The use of enhanced scanning techniques, whether DTI or MEG or enhanced software to analyse the scans (3T or SWI) are becoming increasingly common in these cases. It will be of great interest to identify whether claimants in future hearings are able to successfully argue a report from a specialist in a particular type of scanning be allowed in addition to a report from a neurologist. In the event that such a second report is not allowed, claimants may have a difficult decision to make as to whether to instruct a specialist neurologist, such as Professor Sharp, alone.
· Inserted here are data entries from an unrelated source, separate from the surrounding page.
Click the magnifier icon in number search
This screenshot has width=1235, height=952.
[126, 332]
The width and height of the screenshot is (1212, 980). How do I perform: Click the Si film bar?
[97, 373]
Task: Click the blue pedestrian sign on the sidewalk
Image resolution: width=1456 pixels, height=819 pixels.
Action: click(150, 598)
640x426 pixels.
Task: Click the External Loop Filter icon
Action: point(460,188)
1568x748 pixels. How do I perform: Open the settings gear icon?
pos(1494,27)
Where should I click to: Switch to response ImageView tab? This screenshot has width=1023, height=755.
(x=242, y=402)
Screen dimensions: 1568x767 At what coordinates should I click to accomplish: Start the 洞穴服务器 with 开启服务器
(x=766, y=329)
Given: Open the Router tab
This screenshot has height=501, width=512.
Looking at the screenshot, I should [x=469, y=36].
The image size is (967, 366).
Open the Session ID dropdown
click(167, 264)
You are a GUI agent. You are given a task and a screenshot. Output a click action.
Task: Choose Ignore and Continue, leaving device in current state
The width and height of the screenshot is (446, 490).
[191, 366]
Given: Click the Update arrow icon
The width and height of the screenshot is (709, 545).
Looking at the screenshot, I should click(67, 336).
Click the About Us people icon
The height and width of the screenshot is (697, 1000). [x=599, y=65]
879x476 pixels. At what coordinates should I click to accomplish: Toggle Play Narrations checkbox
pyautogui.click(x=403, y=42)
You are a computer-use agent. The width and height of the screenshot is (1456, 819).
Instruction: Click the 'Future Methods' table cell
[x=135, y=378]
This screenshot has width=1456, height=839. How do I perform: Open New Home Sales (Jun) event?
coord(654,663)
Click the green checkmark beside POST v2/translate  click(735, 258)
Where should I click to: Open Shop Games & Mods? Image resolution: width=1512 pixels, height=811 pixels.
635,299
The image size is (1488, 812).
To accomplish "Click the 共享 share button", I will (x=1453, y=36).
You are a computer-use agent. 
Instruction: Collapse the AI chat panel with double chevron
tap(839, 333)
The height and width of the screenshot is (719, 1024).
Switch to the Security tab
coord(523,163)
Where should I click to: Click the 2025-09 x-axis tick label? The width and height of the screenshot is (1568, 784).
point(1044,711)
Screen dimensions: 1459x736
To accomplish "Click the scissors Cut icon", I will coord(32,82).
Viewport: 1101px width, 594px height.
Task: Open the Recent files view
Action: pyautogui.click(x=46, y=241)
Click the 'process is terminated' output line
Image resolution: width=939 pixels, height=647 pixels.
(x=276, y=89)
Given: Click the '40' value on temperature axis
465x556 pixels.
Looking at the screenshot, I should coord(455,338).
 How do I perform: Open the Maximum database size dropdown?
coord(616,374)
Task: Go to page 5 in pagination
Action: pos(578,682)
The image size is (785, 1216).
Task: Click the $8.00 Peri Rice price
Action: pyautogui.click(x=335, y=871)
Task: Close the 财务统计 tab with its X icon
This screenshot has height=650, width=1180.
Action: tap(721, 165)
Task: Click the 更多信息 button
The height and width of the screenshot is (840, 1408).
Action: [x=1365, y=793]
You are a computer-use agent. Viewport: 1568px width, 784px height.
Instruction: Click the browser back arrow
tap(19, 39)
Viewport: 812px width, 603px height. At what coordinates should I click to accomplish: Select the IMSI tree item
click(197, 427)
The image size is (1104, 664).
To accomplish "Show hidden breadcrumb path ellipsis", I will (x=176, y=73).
Despite the exclusion of the substance Professor Sharp’s report, Master Davison did allow the experts to consider the imaging performed. He noted that “however unsatisfactory the commissioning of the imaging may have been, this is another genie that cannot easily be put back into the bottle”. This may become an important battleground in the likely trial in this case and indeed in future cases.
Stansfield v BBC
The recently publicised claim of Jeremy Stansfield against the BBC will be of great interest. Mr Stansfield is claiming approximately £3.9 million for injuries and consequential losses allegedly caused by injuries he sustained acting a ‘crash test dummy’ on a science TV programme.
It has been reported that liability had been admitted, subject to a reduction for one-third for contributory negligence. However, causation and quantum are disputed. Of particular interest in this matter is the availability of the footage showing the incidents in question, which may be crucial in assisting the Court in determining whether the injuries alleged were sustained.